Axis losses in the Sicilian campaign amounted to 164,000. This brought the number of Italians lost in the three years since Italy had entered the war to 400,000. It was too much. On 3 September the Italians signed an armistice with the Allies.

Now the prospect of a protracted campaign against the Germans loomed, as the Allies fought to gain a footing on the mainland Italian peninsula. Their initial landings in early September were at Salerno, and near Reggio right on the toe tip of Italy. Pioneers from Basutoland, the Seychelles and many other small Commonwealth colonies took part in these landings, as they had done in Sicily. By 2 October the Allies were in Naples. The US 5th Army and the British 8th Army (which included the Indian 4th and 5th Divisions) moved gradually north during October and November for a winter campaign on the Gustav Line, a fortified German line from Minturno on the Tyrrhenian Sea across the peninsula to Ortona on the Adriatic.

On 22 January 1944 the Allies made a landing at Anzio, behind the Gustav Line. But they became trapped there until the spring, while their colleagues hammered away at the Gustav Line around Monte Cassino on the road to Rome. The 16th-century Benedictine monastery on the summit of the ridge behind Cassino, thought erroneously to be a German observation post, was destroyed on 15 February in a bombing raid. But the defenders of Cassino fought on, repulsing the attacks of Americans, British, Canadians, Indians, New Zealanders, Free French and Poles. It was bloody, attritional fighting. Even on a ‘quiet’ day the Indian 4th Division, for example, could expect to lose 60 men; when attacks went in they cost the Division hundreds of casualties.
Indian stretcher bearers carry a badly wounded man at Cassino
Indian stretcher bearers carry a badly wounded man at Cassino
© Imperial War Museum

At last on 11 May the decisive offensive began. The Indian 8th Division was one of those that broke through, getting across the Garigliano River and advancing through mountainous country, sustained by 10,000 Indian Pioneers (See Nila Kantan (India)). On 18 May the monastery ruins were finally taken by the Poles. Just over a fortnight later the Allies were entering Rome.
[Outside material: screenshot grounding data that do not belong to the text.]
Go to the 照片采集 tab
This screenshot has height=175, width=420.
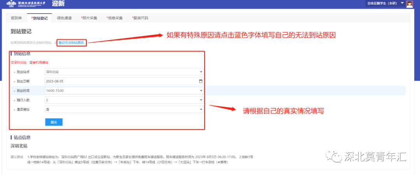pyautogui.click(x=89, y=18)
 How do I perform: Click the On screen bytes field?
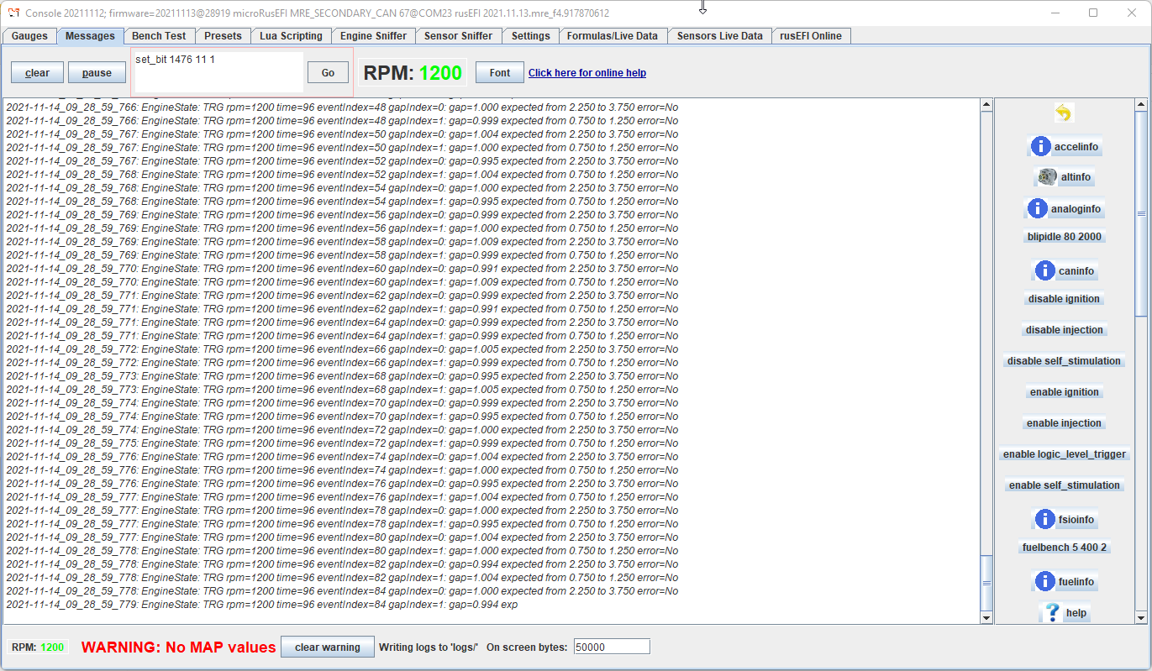[611, 647]
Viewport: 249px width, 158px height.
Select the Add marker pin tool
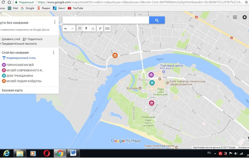(x=86, y=29)
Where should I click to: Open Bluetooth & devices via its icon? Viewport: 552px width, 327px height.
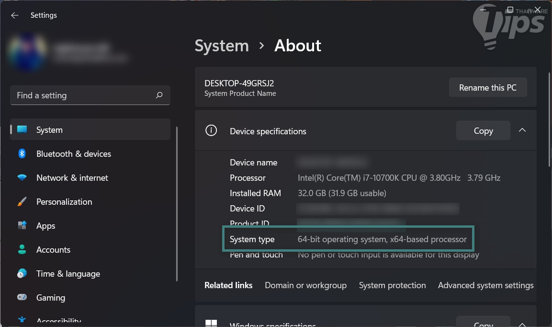click(x=22, y=154)
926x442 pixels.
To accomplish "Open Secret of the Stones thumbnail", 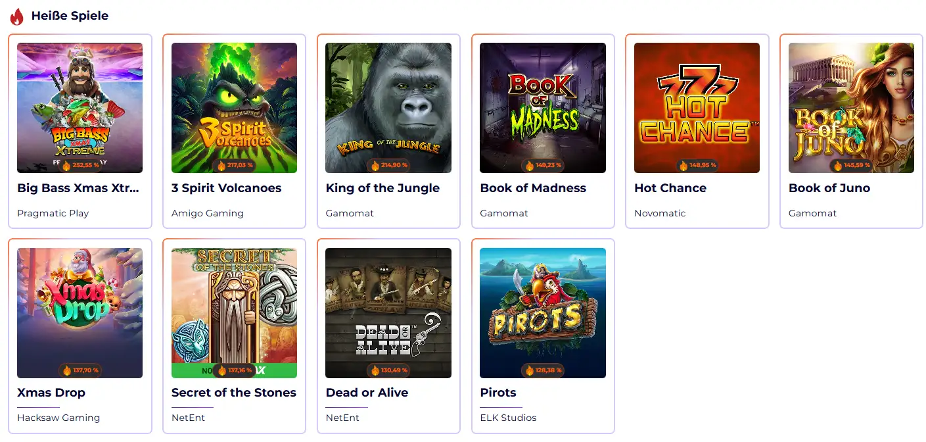I will pos(234,313).
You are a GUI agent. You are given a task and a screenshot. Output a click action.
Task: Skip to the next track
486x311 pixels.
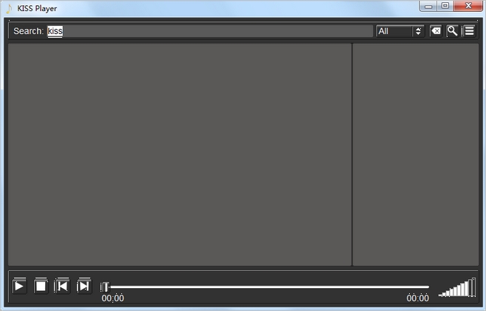[84, 286]
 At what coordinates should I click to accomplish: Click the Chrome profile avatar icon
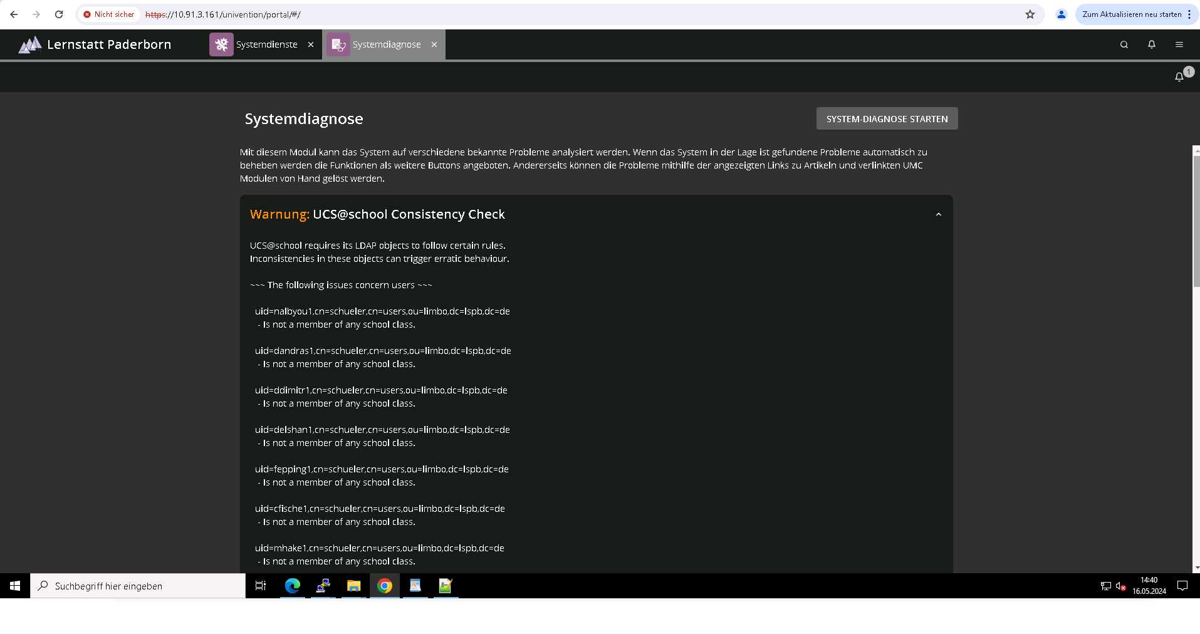coord(1062,14)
In the autumn the Germans retired to their Massa-Rimini fortifications known as the Gothic Line. Here they dug in for the winter of 1944-5 - another bad one, as it turned out. In August 1944 the Caribbean Regiment, after four years of training, had arrived in Italy eager for front-line service. But the ‘powers-that-be’ decided that they would not be able to operate effectively throughout the rigours of an Italian winter, and they were posted on to Egypt – to their bitter disappointment.
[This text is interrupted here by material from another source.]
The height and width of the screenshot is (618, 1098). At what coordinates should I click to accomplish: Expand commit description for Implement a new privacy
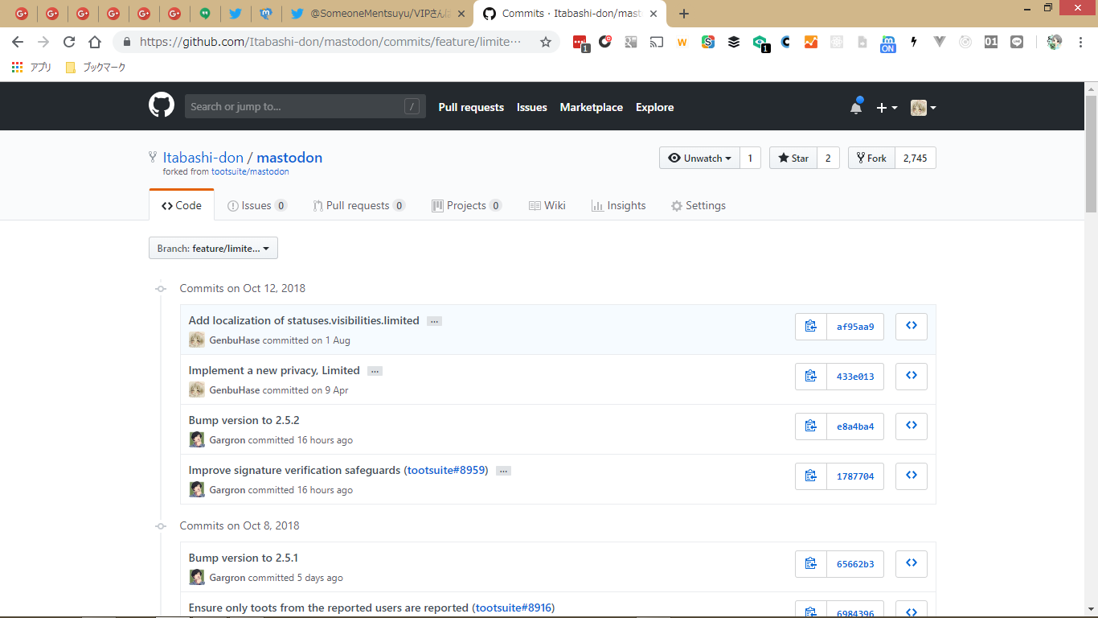coord(375,371)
It wasn’t until the spring of 1945 that the Allies broke through at the Adriatic end of the line. The Americans, breaking through at their western end, were in the Po Valley by 20 April. The Germans retreated across the Po, leaving their heavy armour behind. On 28 April, as Genoa fell to the Allies, Mussolini and his mistress were captured by partisans in the act of fleeing to Germany. They were shot, and their bodies displayed for the Milanese crowds to hoot. The unconditional German surrender in Italy followed on 2 May 1945.